Zittend van links naar rechts: Joannes Marianus den Biesen (1889-1952, broeder Jan, slaapzaal internaat), prior Frans Verhoeven (1906-1960), Albert Lantin (1912-1971) en Henricus van Doren (1894-1976, broeder Hein, portier).

Staand van links naar rechts: Adrianus Cornelis Verkuijlen (1912-1987, broeder Donatus, hulpkok), Wilhelmus Theodorus Sondag (1925-1995, broeder Willibrord, hulp op college, klusjesman), Wilhelmus Cornelissen (1905-1989, broeder Bonifatius, werk in het klooster), Franciscus van der Zanden (1907-2002, broeder Frans, koster), Joannes Josephus Hoevenaars (1884-1955, broeder Jozef, bakkerij, tuin en wasserij), Wilhelmus Antonius van Lamoen (1915-1994, broeder Willem, hulpkok) en Henricus Josephus Verhoeven (1910-1996, broeder Aloysius, kok1).

Broeder Jan den Biesen

Joannes Marianus den Biesen werd in Deest in Gelderland geboren op 30 november 1889 als zoon van Wilhelmus den Biesen en Petronella van Asch. Op 24 september 1921 werd hij postulant in St. Agatha. Op 25 maart 1922 begon hij aan het noviciaat. Een jaar later, op 28 maart 1923, legde hij de tijdelijke geloften af in St. Agatha. Op 25 april 1923 werd hij naar Maaseik gezonden, waar hij conventualis bleef tot aan zijn dood op 30 november 1952. Broeder Jan deed eeuwige professie in Maaseik op 28 maart 1926.2

Broeder Hein van Doren

Henricus van Doren werd in Nistelrode in Noord-Brabant geboren op 11 juli 1894 als zoon van Theodorus van Doren en Johanna van Dijk. Op 1 september 1921 begon hij aan het postulaat in St. Agatha. Hij werd er ingekleed op 27 maart 1922. De tijdelijke professie vond plaats in St. Agatha op 28 maart 1923. De eeuwige geloften legde hij af in Maaseik op 28 maart 1926. Hij was conventualis in St. Agatha van 28 maart 1923 tot 15 september 1925 en in Maaseik van 15 september 1925 tot aan zijn dood op 25 maart 1976. In 1972 vierde hij zijn gouden kloosterjubileum.3

Getuigenis over broeder Jan

Justin Franssens was de jongste van vijf broers die gedurende de jaren 1940 en 1950 vanuit Houthalen allen intern werden in Maaseik.4 Hij beschreef het collegeleven toen hij leerling was van de derde Latijnse:

(…) De volgende dag: algemeen doopsel der nieuwelingen (onder de pomp). De rhetoricanen vervulden de rol van pastoor, peter en meter. Zij die reeds gedoopt waren stonden toe te zien. In het jaar 1946 kregen we voor de eerste maal turnen.5 Z.E.H. Prior6 kwam wel eens kijken, maar bleef gewoonlijk niet lang omdat er een of twee zich forceerden bij de grondoefeningen zodat er ergens een verdacht geluid hoorbaar was. Dat jaar liep voorbij gelijk een bommeltrein, maar rijk gevuld aan feesten en vrije dagen. Ook was het in 1946 dat we voor het eerst op de koer schaatsten. Daarvoor gaf Z.E.H. Prior ons de ganse dag vrijaf.

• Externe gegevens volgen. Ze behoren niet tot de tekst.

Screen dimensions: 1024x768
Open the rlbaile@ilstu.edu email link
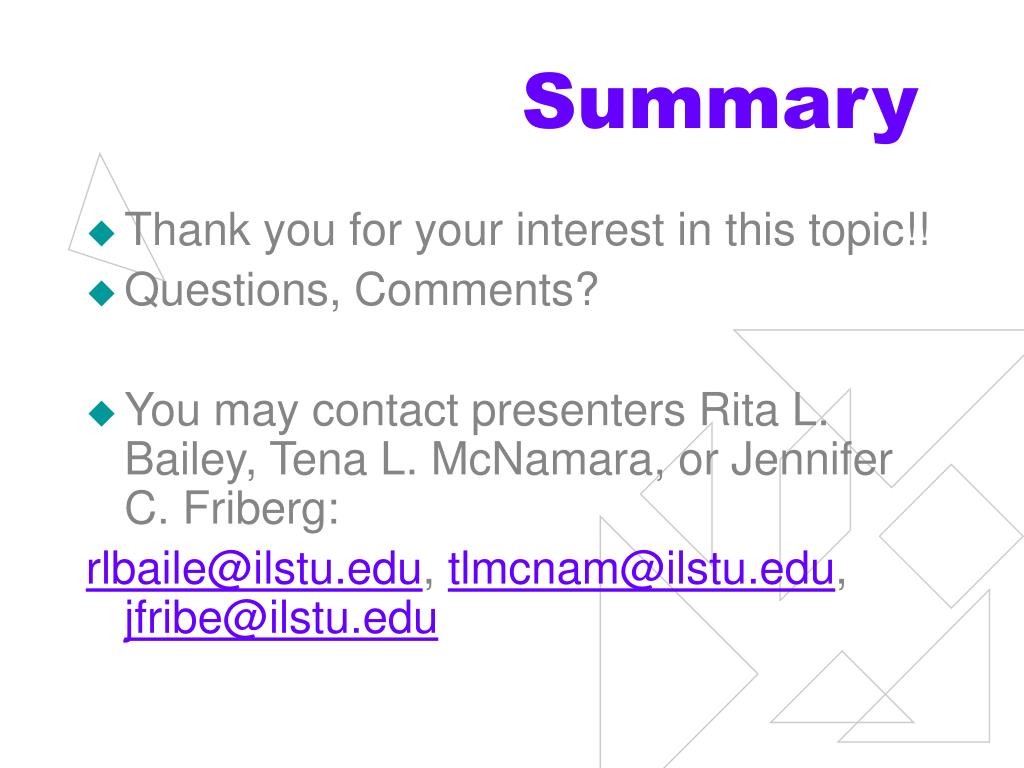click(254, 569)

“(…) In 1947, – ik zat toen op de zesde lagere, – kwamen vele werklieden de hof in. Gewapend met spade en houweel werd het werk aangevangen. Een vol jaar werd er aan gewerkt. Beton gieten, stenen afkappen, cement maken. Dit alles zagen wij van uit onze klas, een stuk van de huidige refter. Wat verder was de zevende Latijn, waar E.H. Schoof nogal eens dikwijls vakantie moest nemen. Door het venster zagen we de nieuwbouw groeien. (…)

Het was in deze jaren dat Broeder Jan zaliger nog de verzorger van de internen was. ’s Avonds ging je naar Broeder Jan toe en zei: “O Broeder, ik heb maagpijn”. Dan zei Broeder Jan: “Hier arm jongske, wat maagpoeder en kruip maar het bed in.” Voor hij slapen ging kwam hij ons nog eens opzoeken omdat hij niet kon slapen als er iemand ziek lag. ’s Morgens vroeg hij: “Wat wilt ge eten?” en dan zegde ge: ”Twee eikens en vier boterhammen (voor een maaglijder)”, en dan bracht hij het gevraagde. Als ge bezoek had gehad, en ge gaaft hem enkele sigaren of een stuk vla dan kreeg hij de tranen in de ogen en zei: “Och m’n lief menneke, ge zijt zo goed voor mij; ik zal wat voor U bidden.” Toen kwam E.H. Reichmann en met weemoed zagen we Broeder Jan van de slaapzaal vertrekken.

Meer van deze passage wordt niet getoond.